Teesside is the former heartland of UK Heavy Industry PLC (not a real company, of course). With mining of coal and iron, shipbuilding and oil rig construction to say nothing of most of the world's iconic steel bridges plus a healthy (well, that's debatable actually) chemicals business now all in its history, Teesside has been reduced to surviving on sporadic tourism, a few "northernised" government jobs and a small steel plant.
When TATA bought CORUS in 2007, it did so with the benefit of a contract that an Anglo-Dutch consortium would buy more than three quarters of the output from the Redcar, Teesside plant for ten years. But that contract has run into difficulties as the demand for steel plate has collapsed. Now the consortium is simply not ordering more plate.
But it is the timing of CORUS's decision to close the Teesside plant - which local MP Vera Baird says was profitable - that raises a question.
Peter Mandelson, now an unelected minister, was for some years Labour Member of Parliament for Hartlepool - just a few kilometres north of Redcar along the same coast. And Mandelson's best friend, Tony Blair, was for several terms MP for Sedgefield - a small village thirty kilometres or so inland from Redcar - and close to Hartlepool.
Threatening jobs on their doorstep - in the Labour Party heartland - is a power-blow by TATA in its arguments that the Labour Party, as the party in power, should use UK taxpayer's money to shore up Jaguar Land Rover.
And if the government steps in to aid the Teesside workers, then TATA will have established the principle that providing aid to a foreign company is not impossible.
It's a devious move, if it was deliberate.

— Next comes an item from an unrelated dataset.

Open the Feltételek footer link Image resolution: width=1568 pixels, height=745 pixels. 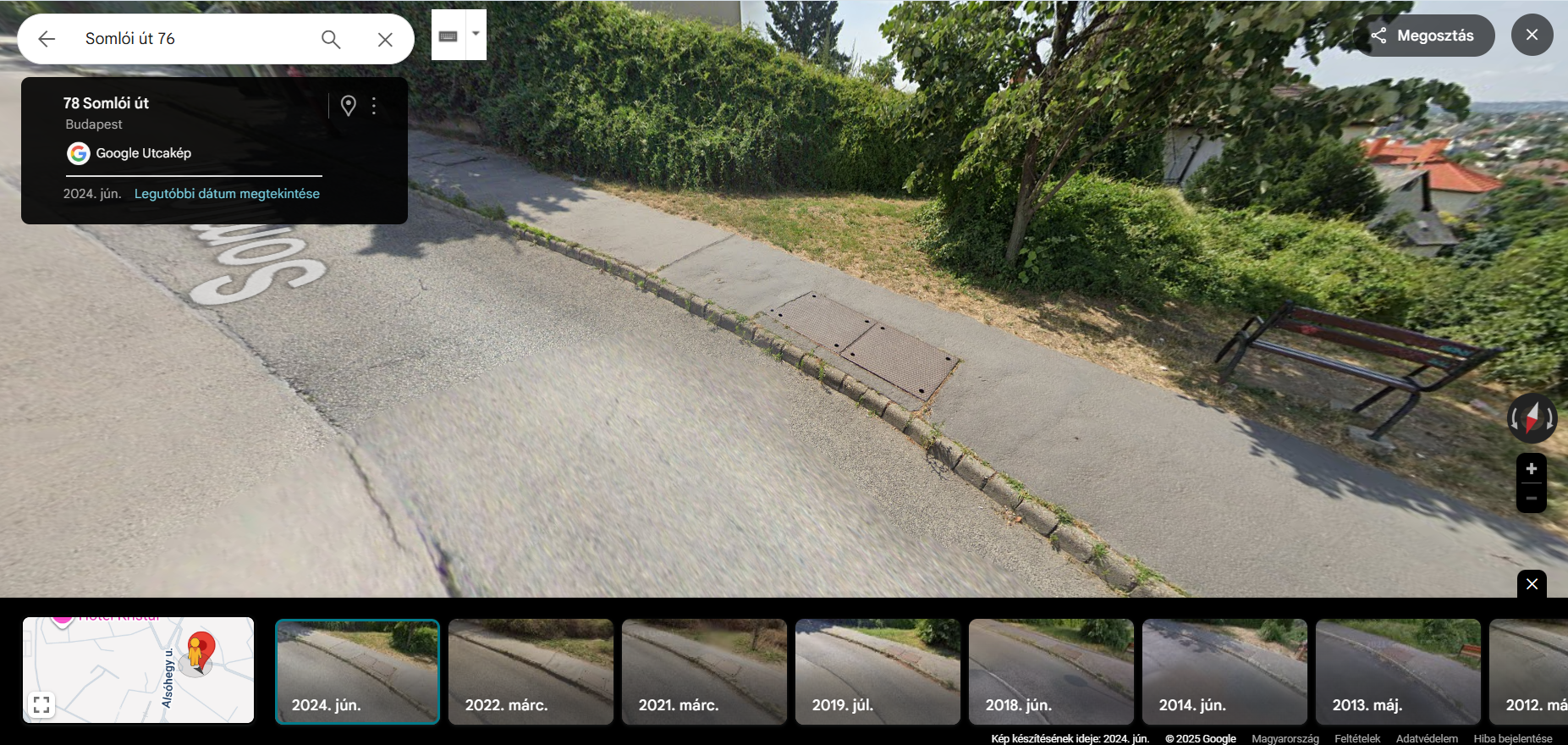point(1357,738)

And there is at least an indication that it might be. For it is not the first plant closure announced by CORUS in a Labour dominated area: just as TATA was asking Mandelson for money, and not getting it, CORUS closed a plant in South Wales.When it did so, in November last year, it said the Lanwern plant would be mothballed for six months. With less than three weeks to go until that six months is up, the 500 employees there are still waiting to hear if the plant will re-open.
Is a pattern emerging?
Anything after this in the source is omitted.